This is continuation of my previous post : http://vkoracle.blogspot.com/2012/08/query-not-using-index-1-of-4.html
Index Selectivity - Selectivity decide which data access method is optimum for execution plan. As a guideline index should be created on columns when query is returning 15% or less of table rows. Selectivity ranges from 0 to 1, 1 being ideal and it can be 1 on primary keys or unique keys indexes. The higher the index selectivity( near to 1) the more chances of optimizer using it for index scan.
Selectivity = No of distinct values in column/Total number of rows.

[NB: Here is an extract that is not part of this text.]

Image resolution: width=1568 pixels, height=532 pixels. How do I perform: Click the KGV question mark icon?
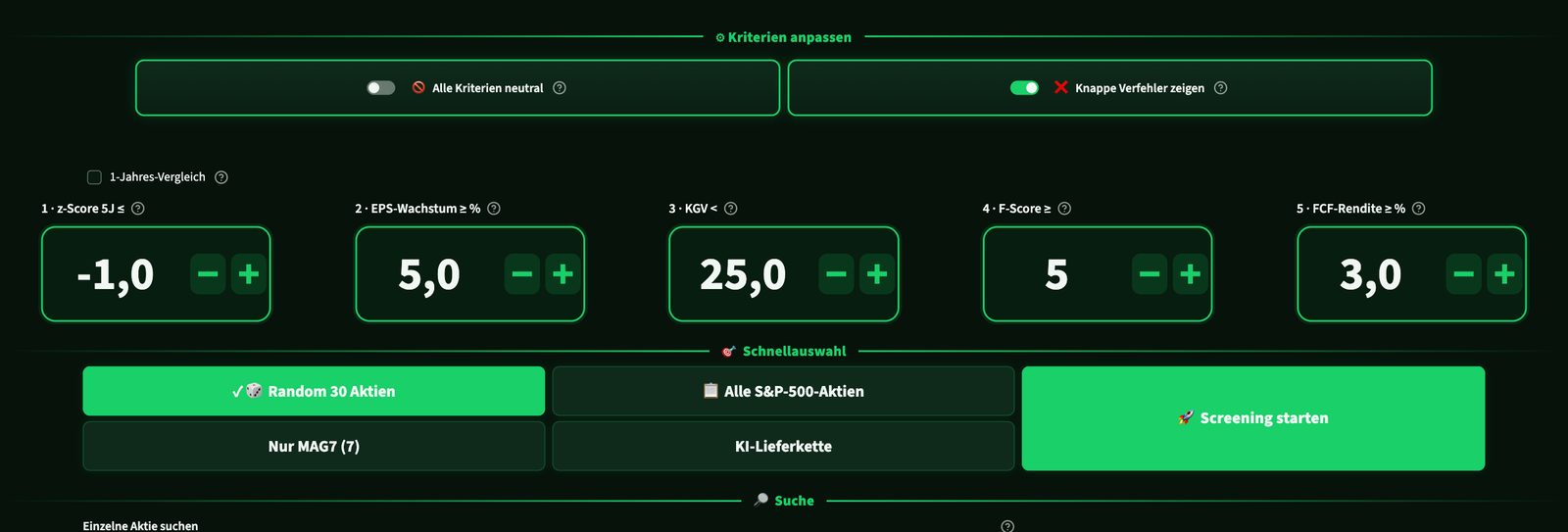click(x=731, y=209)
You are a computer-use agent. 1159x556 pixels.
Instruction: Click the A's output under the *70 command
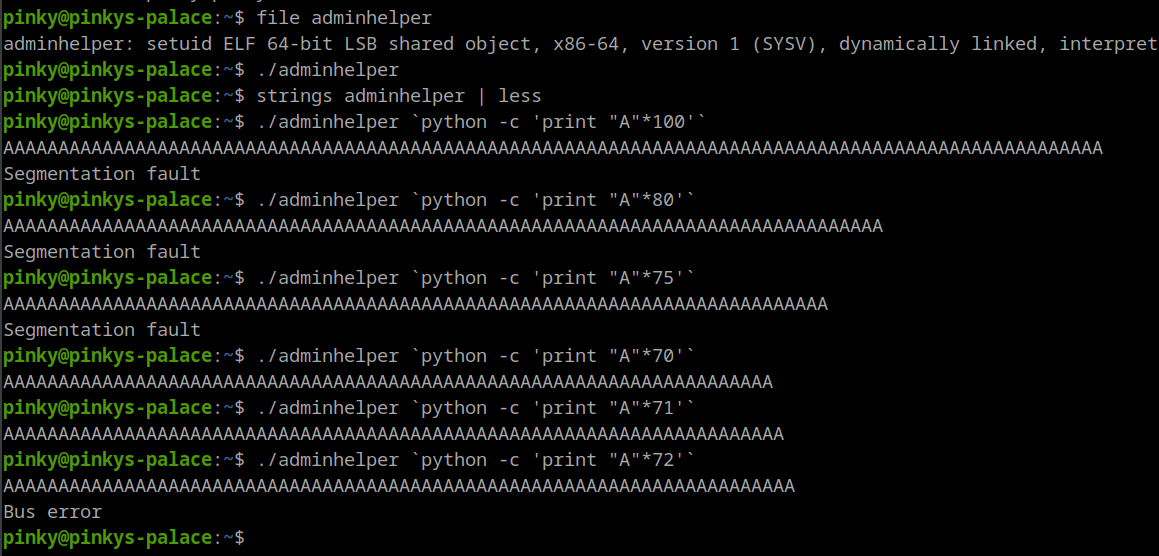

Selectivity ranges from 0 to 1 and 1 is ideal. Selectivity of 1 exists in primary key or unique keys columns where each value is unique. The poor index selectivity means - the less chance of index being utilized.
Selectivity Example:
SQL>Drop table test;
SQL>Create table test( id number, name varchar(10)) ;
SQL>Insert into test select round(DBMS_RANDOM.VALUE(1,15)), upper(DBMS_RANDOM.STRING('A',10)) NAME from user_objects;
541 Records inserted.
SQL>Create index idx_test_id on test(id);
SQL>Create index idx_test_name on test(name);
SQL>Exec dbms_stats.gather_table_stats(user, 'test', method_opt=>'for all columns size auto' );
SQL>Exec dbms_stats.gather_table_stats(user, 'test' );
SQL>Select index_name,distinct_keys, num_rows from user_indexes where table_name='TEST'
Index_name distinct_keys num_rows
------------------- -------------- --------------
IDX_TEST_NAME 541 541
IDX_TEST_ID 15 541
There are all unique values in IDX_TEST_NAME and selectivity of doing index scan would be 1.

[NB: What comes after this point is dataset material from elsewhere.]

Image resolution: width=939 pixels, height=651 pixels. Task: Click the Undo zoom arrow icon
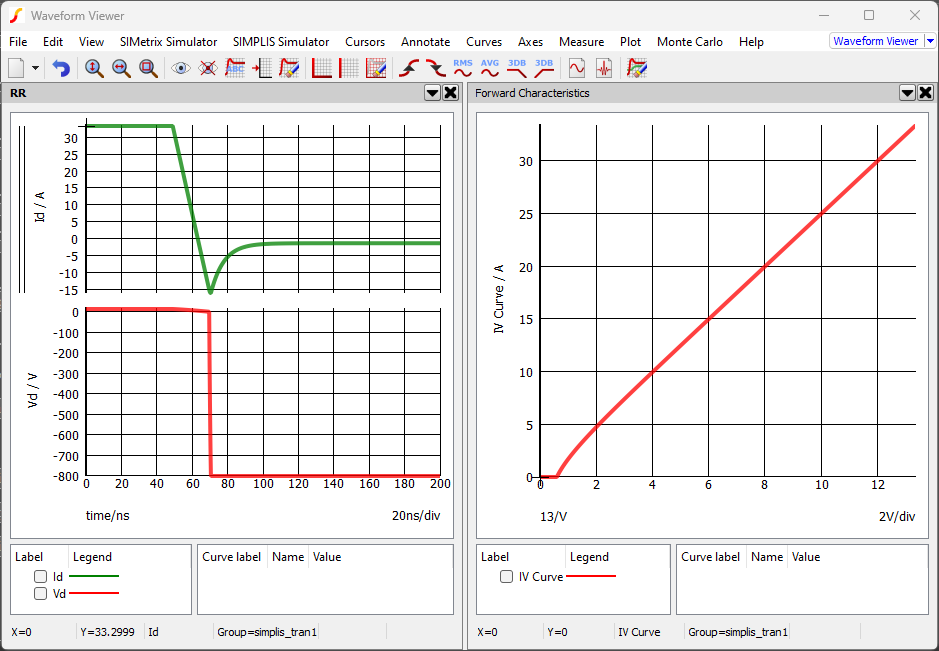pyautogui.click(x=61, y=68)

Select id, count(1), round(count(1)/541,2)*100||'%' "% of Total" from test group by id order by id
ID Count %Of Total
-- ---- -------
1 34 6%
2 39 7%
3 33 6%
4 36 7%
5 30 6%
6 47 9%
7 31 6%
8 30 6%
9 36 7%
10 50 9%
11 32 6%
12 45 8%
13 40 7%
14 42 8%
15 16 3%
Select distinct_keys, B.NUM_ROWS, round(distinct_keys/b.num_rows*100)||'%' "Selectivity of using Index" from user_indexes a, user_tables b where a.table_name=b.table_name and a.table_name = 'TEST' and index_name like 'IDX%';
Distinct_Keys Num_rows Selectivity of using Index
-------------- ------------ -----------------------------
15 541 3%
541 541 100%
SQL> select * from test where id=1;
Execution Plan
----------------------------------------------------------
---------------------------------------------------------------
| Id | Operation | Name | Rows | Bytes | Cost (%CPU)|
---------------------------------------------------------------
| 0 | SELECT STATEMENT | | 34 | 476 | 2 (0)|
| 1 | TABLE ACCESS FULL| TEST | 34 | 476 | 2 (0)|
---------------------------------------------------------------
SQL> select * from test where id=2;
Execution Plan
----------------------------------------------------------
---------------------------------------------------------------
| Id | Operation | Name | Rows | Bytes | Cost (%CPU)|
---------------------------------------------------------------
| 0 | SELECT STATEMENT | | 39 | 546 | 2 (0)|
| 1 | TABLE ACCESS FULL| TEST | 39 | 546 | 2 (0)|
---------------------------------------------------------------
SQL> select * from test where id=16;
Execution Plan
----------------------------------------------------------
--------------------------------------------------------------------------------
| Id | Operation | Name | Rows | Bytes | Cost (%CPU)|
--------------------------------------------------------------------------------
| 0 | SELECT STATEMENT | | 7 | 98 | 2 (0)|
| 1 | TABLE ACCESS BY INDEX ROWID| TEST | 7 | 98 | 2 (0)|
| 2 | INDEX RANGE SCAN | IDX_TEST_ID | 7 | | 1 (0)|
--------------------------------------------------------------------------------
In case of id=1 or 2 optimizer thinks the cost of doing table scan (2) would be cheaper than cost of index scan( 2(index scan) +2(table scan) =4). Look into the following cost when I am forcing optimizer to use index.
SQL> select /*+ index(test, idx_test_id) */ * from test where id=2;
Execution Plan
----------------------------------------------------------
--------------------------------------------------------------------------------
| Id | Operation | Name | Rows | Bytes | Cost (%CPU)|
--------------------------------------------------------------------------------
| 0 | SELECT STATEMENT | | 34 | 504 | 4 (0)|
| 1 | TABLE ACCESS BY INDEX ROWID| TEST | 34 | 504 | 4 (0)|
| 2 | INDEX RANGE SCAN | IDX_TEST_ID | 34 | | 1 (0)|
--------------------------------------------------------------------------------